The second application (identified in submissions as Option B), was for an order that the third defendant pay the plaintiff's costs of and incidental to the limitation issues pleaded in the third defendant's defence (including the notice of motion filed on 20 February 2019) on an indemnity basis.
The plaintiff's costs submissions were referenced to a liability chronology tendered on the costs argument (Exhibit "A") and to the affidavit of Mr Pryor, the solicitor for the plaintiff.
Proposed costs Option A, as sought by the plaintiff, was based upon the proposition that it was unreasonable for the third defendant to have refused either of the joint offers of settlement made to the third defendant by the other defendants after an initiation offer to settle had been made by the plaintiff. That question will be revisited in the context of the analysis of the costs submissions made by the defendants.
Proposed costs Option B, as sought by the plaintiff, relates to the limitation issue which the plaintiff was obliged to prepare for contest at the trial. The relevant background to that application was that the proceedings had been commenced against the third defendant on 22 September 2014. The plaintiff had foreshadowed in his pleading that in support of his claim that the proceedings were viable, he would rely on the discoverability provisions within s 50C and s 50D of the Limitation Act 1969 (NSW). The third defendant pleaded, with the required certification of its solicitors, that there was a limitation bar to the plaintiff's claim.
The necessary consequence for the trial of the third defendant's unresolved plea of the existence of a limitation bar was that the third defendant intended to prove a positive assertion that the plaintiff had the requisite knowledge for making a claim at a point-in-time that was more than three years before the proceedings were commenced against the third defendant.
The plaintiff sought to resolve the limitation issue before the hearing. Despite a series of requests made of the third defendant, that defendant gave no particulars of when and how the plaintiff was said to have become relevantly aware of material facts, so as to justify the plea of a limitation bar to his claim. The third defendant steadfastly maintained that refusal to provide the requested particulars.
As a result, the limitation issue then remained unresolved until the morning of the hearing. In the lead-up to those circumstances, the plaintiff's legal representatives were therefore required to take proper steps to meet that pleaded defence. The question was only resolved in the face of a notice of motion filed by the plaintiff returnable on the first day of the hearing, Monday 25 February 2019. That notice of motion was then flagged to be dealt with during the course of the hearing. Ultimately, the limitation defence was withdrawn by the third defendant on the next day: T69.15.
As a consequence of that sequence of events, the plaintiff seeks a special costs order of the kind described as proposed costs order B because, by the time the third defendant abandoned its limitation defence, a great deal of the legal work that had been expended on that issue had by then become otiose.
[8]
First defendant's position
The costs orders sought by the first defendant were that:
1. The first defendant pay 25 per cent of the plaintiff's costs up to and including 16 April 2018;
2. The third defendant pay the plaintiff's costs from 16 April 2018;
3. In the alternative to (2) above, the third and second defendants pay the plaintiff's costs in equal proportions from 16 April 2018 to date;
4. The third defendant pay the costs of the first defendant on an indemnity basis from 16 April 2018; or
5. In the alternative to (4) above, the third and second defendants pay the costs of the first defendant on an indemnity basis in equal proportions from 16 April 2018 to date.
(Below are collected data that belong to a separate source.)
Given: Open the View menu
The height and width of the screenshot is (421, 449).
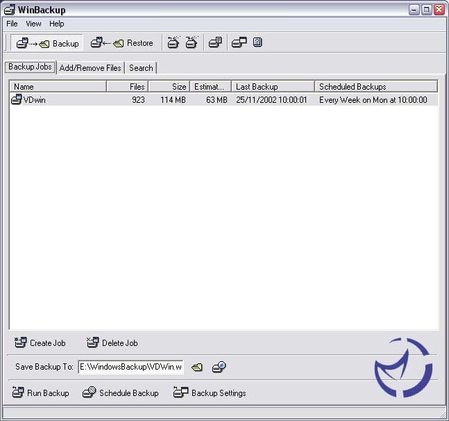Looking at the screenshot, I should tap(33, 24).
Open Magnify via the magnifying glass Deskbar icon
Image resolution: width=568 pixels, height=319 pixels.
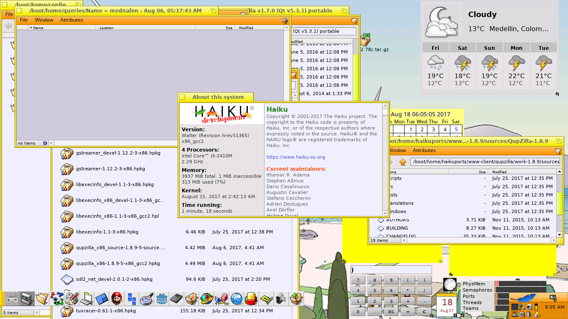pyautogui.click(x=146, y=298)
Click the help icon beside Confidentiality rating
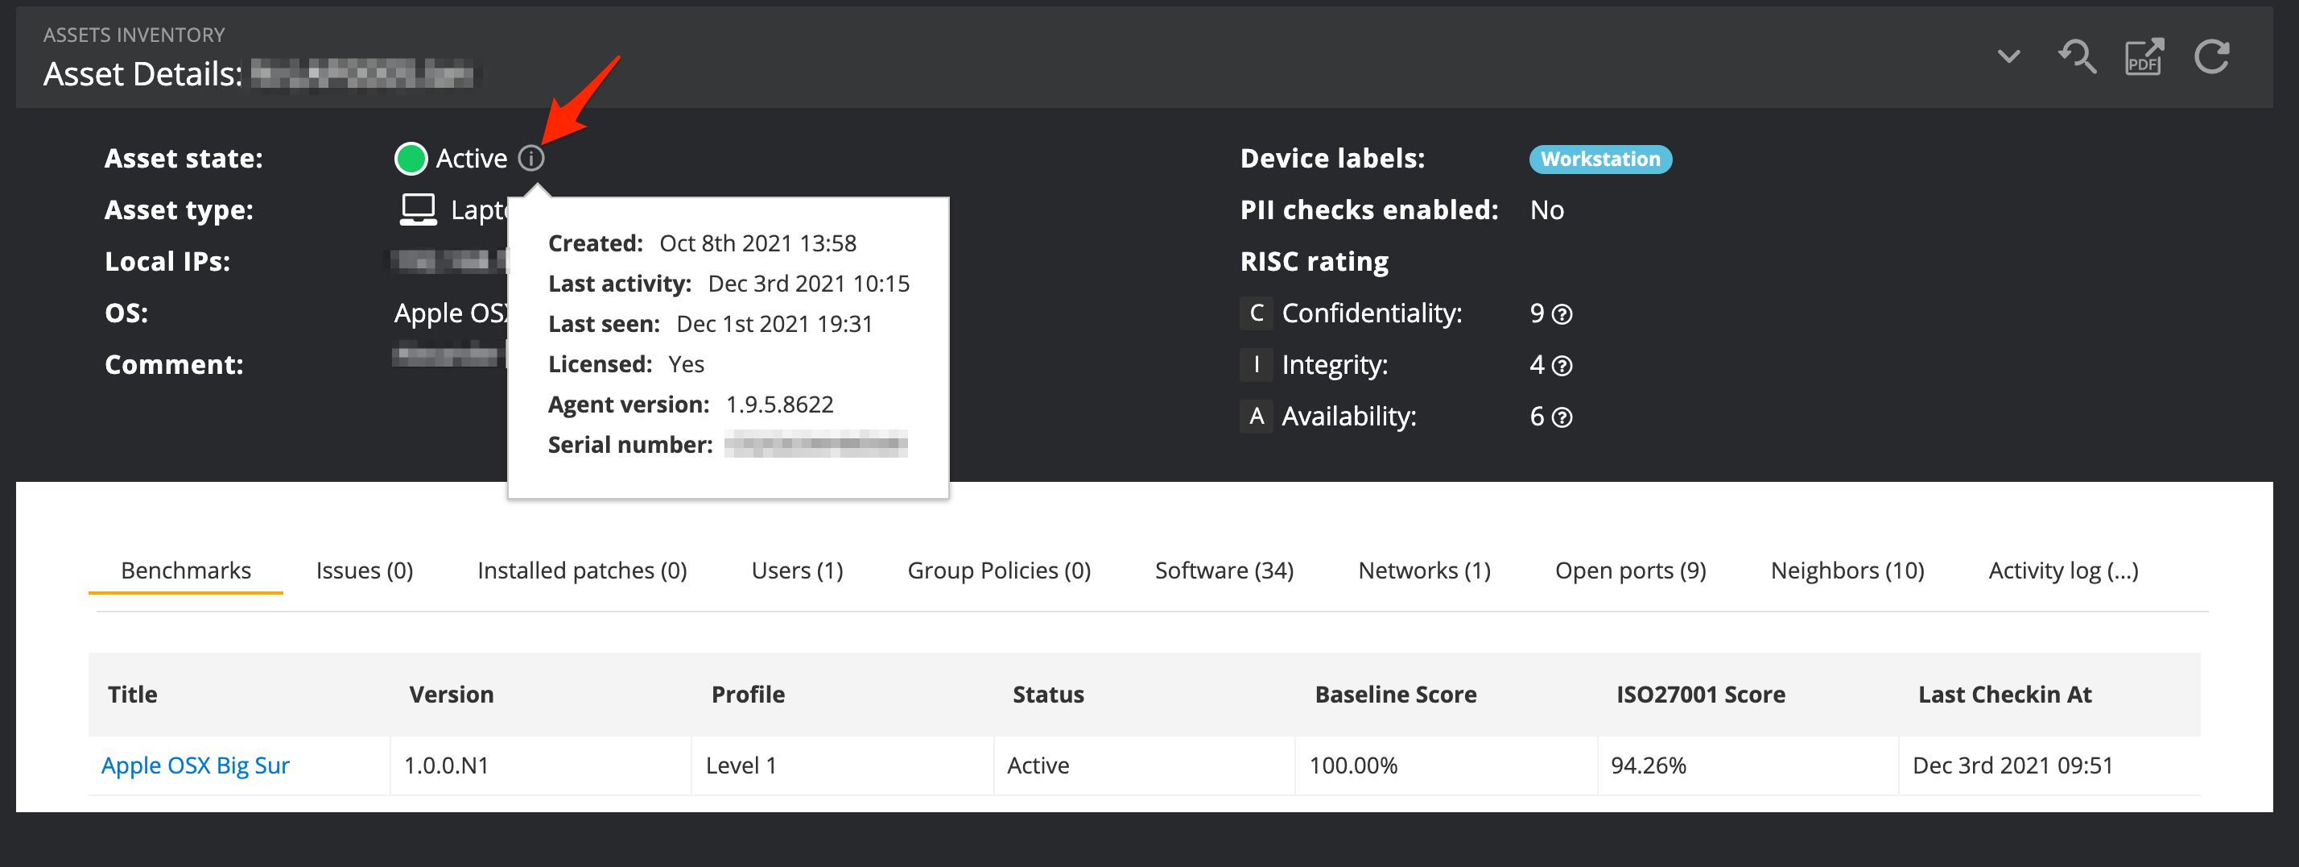The height and width of the screenshot is (867, 2299). pyautogui.click(x=1562, y=314)
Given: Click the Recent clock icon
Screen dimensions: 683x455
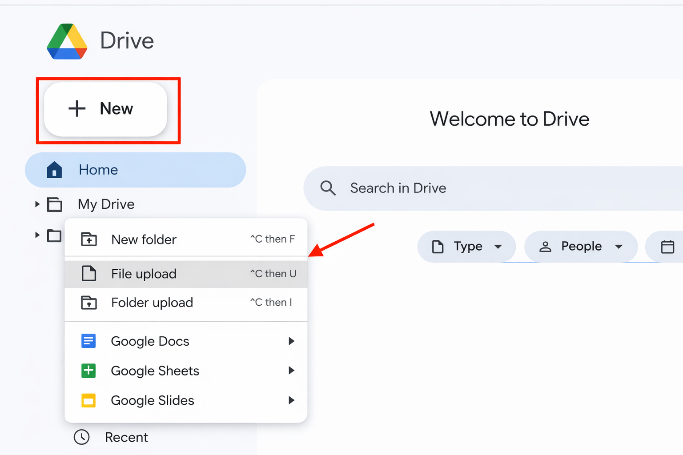Looking at the screenshot, I should click(x=81, y=437).
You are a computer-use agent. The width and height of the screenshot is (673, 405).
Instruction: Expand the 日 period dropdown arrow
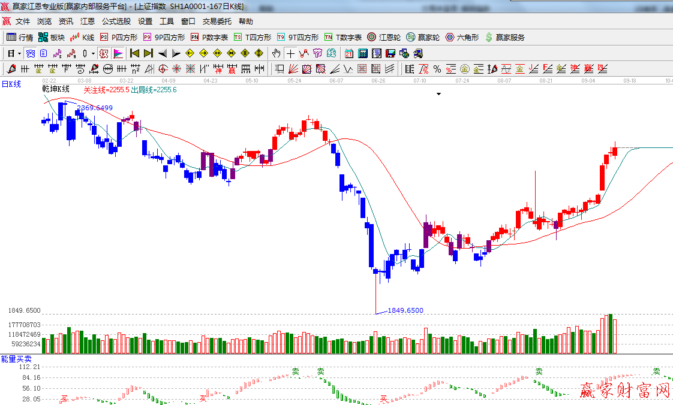[19, 53]
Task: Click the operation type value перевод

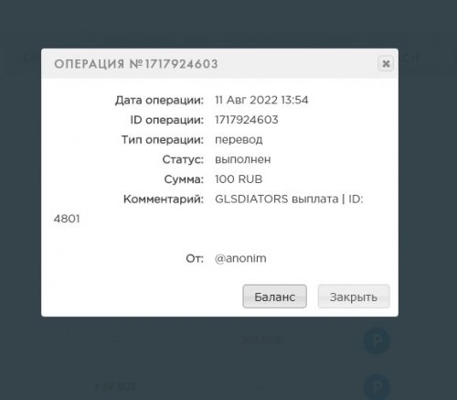Action: pyautogui.click(x=239, y=140)
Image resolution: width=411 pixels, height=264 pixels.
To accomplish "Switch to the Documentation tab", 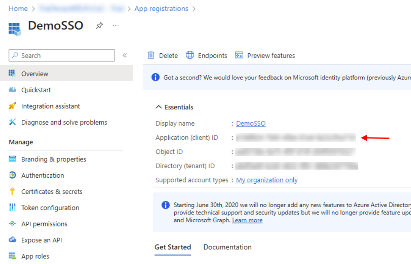I will (227, 247).
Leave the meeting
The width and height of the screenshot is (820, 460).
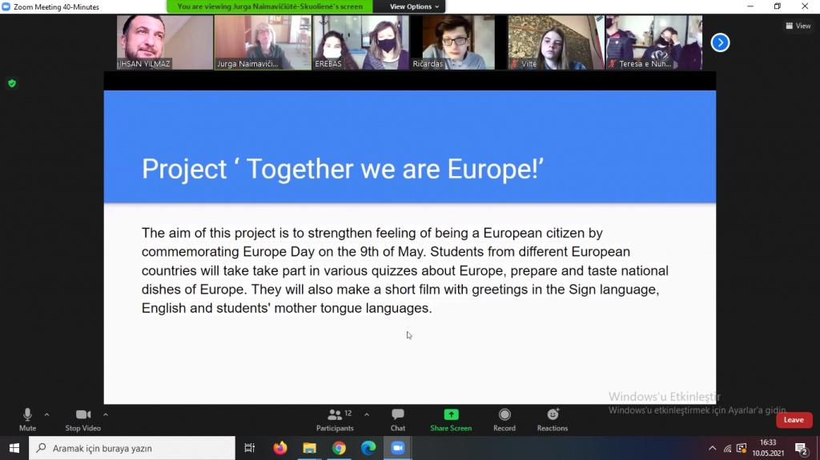click(x=794, y=420)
The first defendant accepted that the plaintiff was entirely blameless in the litigation and also accepted that the matter ought not have proceeded to trial at the great expense that was ultimately incurred. The first defendant also accepted that the evidence relevant to the costs applications demonstrates that very responsible efforts were made on the part of the plaintiff, the first and second defendants to seek to resolve the proceedings without the expense of a trial.
The first defendant submitted that the third defendant had taken and maintained a recalcitrant position to the effect that its defence to the plaintiff's claim was impregnable, which in hindsight tends to explain the failure of the third defendant to respond with counter-proposals to the proposals from the other parties for settlement of the proceedings in circumstances where the plaintiff was bound to succeed for substantial damages; and where all four defendants were exposed to liability findings against them.
The first defendant made two offers pursuant to UCPR r 20.32, which provides:
20.32 Offer to contribute
(1) If in any proceedings:
(a) one party (the first party) stands to be held liable to another party (the second party) to contribute towards any debt or damages which may be recovered against the second party in the proceedings, and
(b) the first party, at any time after entering an appearance, makes an offer to the second party to contribute to a specified extent to the debt or damages, and
(c) the offer is made without prejudice to the first party's defence,
the offer must not be brought to the attention of the court or any arbitrator until all questions of liability or amount of debt or damages have been decided.
(2) In subrule (1), debt or damages includes any interest up to judgment claimed on any debt or damages.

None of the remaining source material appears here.